Sans oublier les plus âgés : « On parle beaucoup de Sécurité sociale, si on arrivait à faire travailler les seniors un peu plus, ça changerait fondamentalement les sujets de financement de la sécurité sociale, donc on sait que le travail, c’est aussi quelque chose qui est absolument fondamental pour notre modèle social par exemple », avec des conséquences « sur tout un tas de systèmes qui sont la base du pacte social entre les Français et la Nation ».
L’enjeu réside aussi dans « la compétitivité française, européenne et mondiale », à l’heure de bouleversements majeurs : intelligence artificielle, démographie, transition écologique… Et quand des « pays dans le monde ont des stratégies commerciales très expansives », au détriment de « nos filières attaquées par des produits à des prix largement dégradés », du « dumping » et des « caractéristiques sanitaires très discutables ». « La volonté de faire en sorte que nous créions les conditions de la production en France, et donc du travailler en France, est décisive », martèle Jean-Pierre Farandou. « Nous sommes tous solidaires, […] de l’entreprise qui se bat […], jusqu’au salarié qui trouve un emploi et deviendra retraité ».

▬▬▬▬▬▬▬▬▬▬

- _CONSIGNE_
Prolongez le passage sur le travail en France et le financement du modèle social, à la suite de sa dernière phrase.

▬▬▬▬▬▬▬▬▬▬

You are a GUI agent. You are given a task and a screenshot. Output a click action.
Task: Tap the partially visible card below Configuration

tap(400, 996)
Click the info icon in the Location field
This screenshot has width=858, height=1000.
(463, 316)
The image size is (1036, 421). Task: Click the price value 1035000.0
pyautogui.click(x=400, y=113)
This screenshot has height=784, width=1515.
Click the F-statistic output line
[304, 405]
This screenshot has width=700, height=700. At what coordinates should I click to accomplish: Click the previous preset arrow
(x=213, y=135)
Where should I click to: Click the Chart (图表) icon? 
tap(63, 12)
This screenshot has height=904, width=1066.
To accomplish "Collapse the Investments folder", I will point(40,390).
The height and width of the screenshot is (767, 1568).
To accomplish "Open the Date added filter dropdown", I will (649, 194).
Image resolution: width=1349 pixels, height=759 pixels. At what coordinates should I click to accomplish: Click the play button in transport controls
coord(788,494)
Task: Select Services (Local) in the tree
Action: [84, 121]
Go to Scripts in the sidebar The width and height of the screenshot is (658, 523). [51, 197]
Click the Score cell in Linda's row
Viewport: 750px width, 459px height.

▬▬▬▬▬▬▬▬▬▬

- _RÉPONSE ATTENDUE_
« Je suis convaincu que vous avez le souci que notre pays se porte bien »
« Ce n’est certainement pas la conférence du gouvernement. […] C’est largement la vôtre, j’ai confiance en vous », précise-t-il. L’appel à la responsabilité est encore une fois de mise : « Je vous considère tous comme des gens responsables », adresse-t-il à son auditoire, « je considère que vous défendez tous, là où vous êtes, l’intérêt des salariés, l’intérêt des entreprises. Je suis convaincu que, comme moi, vous avez le souci que notre pays se porte bien, confronté à des dangers importants ». Et de conclure : « Au fond, ce qui nous rassemble est plus fort que ce qui nous divise ». Rien que ça.